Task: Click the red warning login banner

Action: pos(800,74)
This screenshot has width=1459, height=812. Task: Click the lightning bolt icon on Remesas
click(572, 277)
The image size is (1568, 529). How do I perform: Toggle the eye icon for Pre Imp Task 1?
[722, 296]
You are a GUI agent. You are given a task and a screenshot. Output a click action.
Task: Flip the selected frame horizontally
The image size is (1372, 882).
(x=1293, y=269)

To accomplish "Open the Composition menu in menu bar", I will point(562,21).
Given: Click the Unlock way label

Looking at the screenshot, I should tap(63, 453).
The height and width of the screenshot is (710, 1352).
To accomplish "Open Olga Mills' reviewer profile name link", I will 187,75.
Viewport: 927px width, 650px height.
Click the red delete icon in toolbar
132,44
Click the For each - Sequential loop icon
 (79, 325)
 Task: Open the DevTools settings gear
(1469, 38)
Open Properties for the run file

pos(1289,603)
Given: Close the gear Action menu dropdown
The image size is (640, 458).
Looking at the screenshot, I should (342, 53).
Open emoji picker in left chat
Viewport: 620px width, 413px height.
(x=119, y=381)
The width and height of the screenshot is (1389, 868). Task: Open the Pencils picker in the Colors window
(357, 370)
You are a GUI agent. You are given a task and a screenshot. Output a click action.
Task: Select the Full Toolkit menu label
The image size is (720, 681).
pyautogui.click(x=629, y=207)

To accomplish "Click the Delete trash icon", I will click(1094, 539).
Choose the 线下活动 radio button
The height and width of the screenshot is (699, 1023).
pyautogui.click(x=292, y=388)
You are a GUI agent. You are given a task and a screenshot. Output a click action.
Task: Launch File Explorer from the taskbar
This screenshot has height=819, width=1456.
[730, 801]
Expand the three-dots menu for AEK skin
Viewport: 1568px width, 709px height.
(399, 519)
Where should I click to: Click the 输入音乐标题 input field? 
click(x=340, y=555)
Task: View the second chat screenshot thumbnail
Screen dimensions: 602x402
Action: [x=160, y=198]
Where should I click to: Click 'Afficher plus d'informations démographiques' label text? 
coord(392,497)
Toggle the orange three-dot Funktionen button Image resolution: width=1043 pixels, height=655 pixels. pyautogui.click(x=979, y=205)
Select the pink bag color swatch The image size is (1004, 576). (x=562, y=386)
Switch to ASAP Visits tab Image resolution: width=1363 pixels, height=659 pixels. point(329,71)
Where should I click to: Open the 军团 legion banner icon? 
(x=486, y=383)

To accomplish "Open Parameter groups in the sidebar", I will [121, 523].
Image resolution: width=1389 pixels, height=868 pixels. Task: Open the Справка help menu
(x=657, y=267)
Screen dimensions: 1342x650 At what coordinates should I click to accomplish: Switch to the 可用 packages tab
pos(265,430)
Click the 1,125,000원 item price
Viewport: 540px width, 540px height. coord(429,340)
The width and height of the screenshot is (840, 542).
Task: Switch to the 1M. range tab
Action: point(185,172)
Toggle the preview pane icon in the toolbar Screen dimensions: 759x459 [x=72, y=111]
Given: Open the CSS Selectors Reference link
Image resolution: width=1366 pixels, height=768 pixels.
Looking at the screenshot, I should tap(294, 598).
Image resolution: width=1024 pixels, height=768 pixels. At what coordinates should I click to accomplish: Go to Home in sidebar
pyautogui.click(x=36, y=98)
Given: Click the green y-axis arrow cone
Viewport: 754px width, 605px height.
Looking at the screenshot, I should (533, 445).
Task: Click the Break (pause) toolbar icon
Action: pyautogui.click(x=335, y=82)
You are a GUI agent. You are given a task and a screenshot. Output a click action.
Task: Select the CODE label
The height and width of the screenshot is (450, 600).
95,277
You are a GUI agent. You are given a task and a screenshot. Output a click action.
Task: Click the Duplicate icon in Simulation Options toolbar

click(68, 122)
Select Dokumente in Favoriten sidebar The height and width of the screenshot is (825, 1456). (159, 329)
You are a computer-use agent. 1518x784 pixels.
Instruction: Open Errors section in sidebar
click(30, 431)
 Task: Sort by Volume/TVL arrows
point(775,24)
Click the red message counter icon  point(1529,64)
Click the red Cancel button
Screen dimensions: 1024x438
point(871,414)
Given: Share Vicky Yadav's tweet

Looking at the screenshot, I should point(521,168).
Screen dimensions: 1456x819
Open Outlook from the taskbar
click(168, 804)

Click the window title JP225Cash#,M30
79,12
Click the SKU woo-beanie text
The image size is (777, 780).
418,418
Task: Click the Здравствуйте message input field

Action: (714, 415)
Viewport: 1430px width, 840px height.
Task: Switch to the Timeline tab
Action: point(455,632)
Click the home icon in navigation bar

------------------------------

> DIRECTION: Please turn the lines into a numbered list, beginning at the very first line and stopping after the one containing "(x=1293, y=269)". Leave out any blank lines.

> SOLUTION:
1. Task: Click the red warning login banner
2. Action: pos(800,74)
3. This screenshot has width=1459, height=812. Task: Click the lightning bolt icon on Remesas
4. click(572, 277)
5. The image size is (1568, 529). How do I perform: Toggle the eye icon for Pre Imp Task 1?
6. [722, 296]
7. You are a GUI agent. You are given a task and a screenshot. Output a click action.
8. Task: Flip the selected frame horizontally
9. The image size is (1372, 882).
10. (x=1293, y=269)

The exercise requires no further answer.